Matthew F. Barber*, Eriko Michishita*, Yuanxin Xi*, Mitomu Kioi, Zarmik Moqtaderi, Ruth I. Tennen, Nicolas L. Young, Kevin Struhl, Benjamin Garcia, Or Gozani, Wei Li# and Katrin F. Chua#

 
 

Sirtuin proteins regulate diverse cellular pathways that influence genomic stability, metabolism, and aging. SIRT7 is a mammalian sirtuin whose biochemical activity, molecular targets and physiologic functions have been unclear. Here we show that SIRT7 is an NAD-dependent deacetylase with specificity for lysine 18 of histone H3 (H3K18Ac), and is important for maintaining the stability of the cancer cell phenotype. Genome-wide binding studies reveal that SIRT7 binds to promoters of a specific set of gene targets, where it deacetylates H3K18Ac and promotes transcriptional repression.
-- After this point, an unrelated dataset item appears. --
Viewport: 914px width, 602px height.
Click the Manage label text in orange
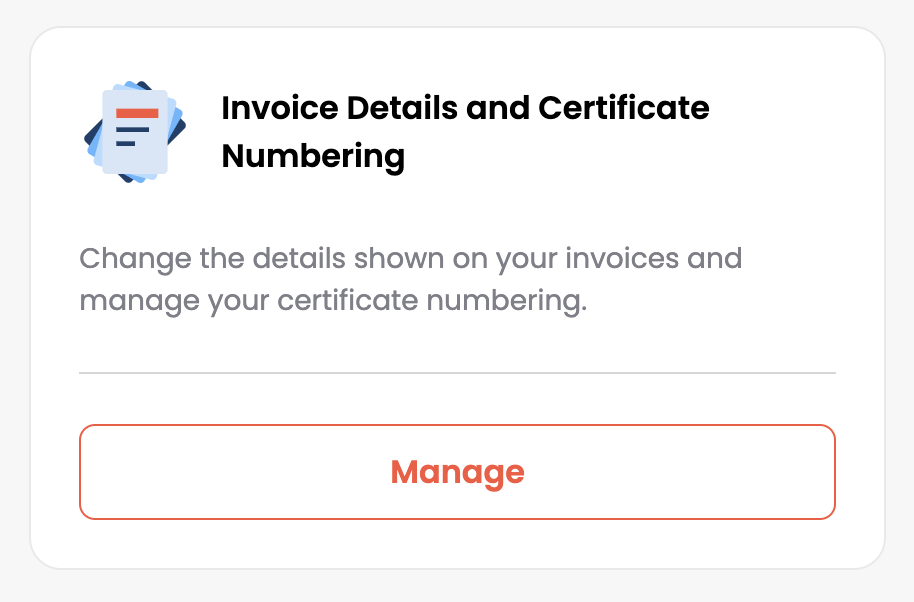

The spectrum of SIRT7 target genes is defined in part by interaction of SIRT7 with the cancer-related ETS transcription factor ELK4, and comprises genes with links to tumor suppression. Notably, selective hypoacetyation of H3K18Ac has recently been linked to oncogenic transformation, and in patients, is associated with aggressive tumor phenotypes and poor prognosis1-4. We find that deacetylation of H3K18Ac by SIRT7 is necessary for maintaining essential features of human cancer cells such as anchorage independent growth and escape from contact inhibition. Moreover, SIRT7 is necessary for a global hypoacetylation of H3K18Ac associated with cellular transformation by viral oncoproteins. Finally, SIRT7 depletion markedly reduces the tumorigenicity of human cancer cell xenografts in mice. Together, our work establishes SIRT7 as the first known site-specific H3K18Ac deacetylase and demonstrates a pivotal role for SIRT7 in chromatin regulation, cellular transformation programs, and tumor formation in vivo.